Patients should "deal with it"
During the emergency Board meeting, the following scenario was presented to articulate the position of various board members.
The example was of a person that fell down and fractured a front tooth leaving an “exposed nerve”. For those that don’t know, this is an extremely painful and agonizing condition. Left untreated, this condition would eventually lead to severe dental infection and possible tooth loss. It was expressed by at least one board member that this condition was not severe enough to warrant dental treatment and the patient would just have to deal with it. Many observers were left dumbfounded by this position, especially from members of the dental board who have been charged with protecting the public.
Following this bizarre line of discussion, every board member voted in support of the resolution, effectively limiting dental access in the most extreme manner possible.
Should be allowing treatment
Many are wondering how the Board even came to the conclusion "that dental offices must remain closed and were prohibited from doing any treatments other than the treatment of life-threatening conditions," especially as the Governor eased medical restrictions that now allow for even cosmetic surgeries to take place.
The Governor himself is on record explaining that many medical professionals have over-interpreted his Executive Order and that medical treatment has been curtailed more than was intended.

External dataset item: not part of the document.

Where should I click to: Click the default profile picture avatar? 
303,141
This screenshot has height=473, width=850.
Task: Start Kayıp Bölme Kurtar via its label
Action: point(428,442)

Also, the Texas Dental Association, Texas Academy of Pediatric Dentistry, Texas Association of Orthodontists, and Texas Society of Oral and Maxillofacial Surgeons recently submitted suggestions to the Governor's office on how to safely reopen dental offices. https://www.kxan.com/news/texas-dentists-eager-to-reopen-offices-as-state-loosens-covid-19-medical-restrictions/
So, while everyone else is working to figure out how to ensure good oral health while safely protecting from COVID-19; the TSBDE is talking about patients having to ‘deal with it’ and is set to fine providers for providing treatment that, in their opinion, violates a strict interpretation of the Executive Order.
People of Texas deserve better
It probably goes without saying, but we would hope this is not what Governor Abbott expected from his Dental Board appointees; the people of Texas certainly deserve better. In the face of a pandemic, Governor Abbott should be able to trust his agencies to do the right thing and not have to micromanage their every move, sadly that is not the case with our current Dental Board.
It is situations like these that reveal who we truly are. In this case, it has revealed a Dental Board that is incredibly out of touch and in need of major changes.
*A transcript of the Board meeting has been requested and will be made available once it is received.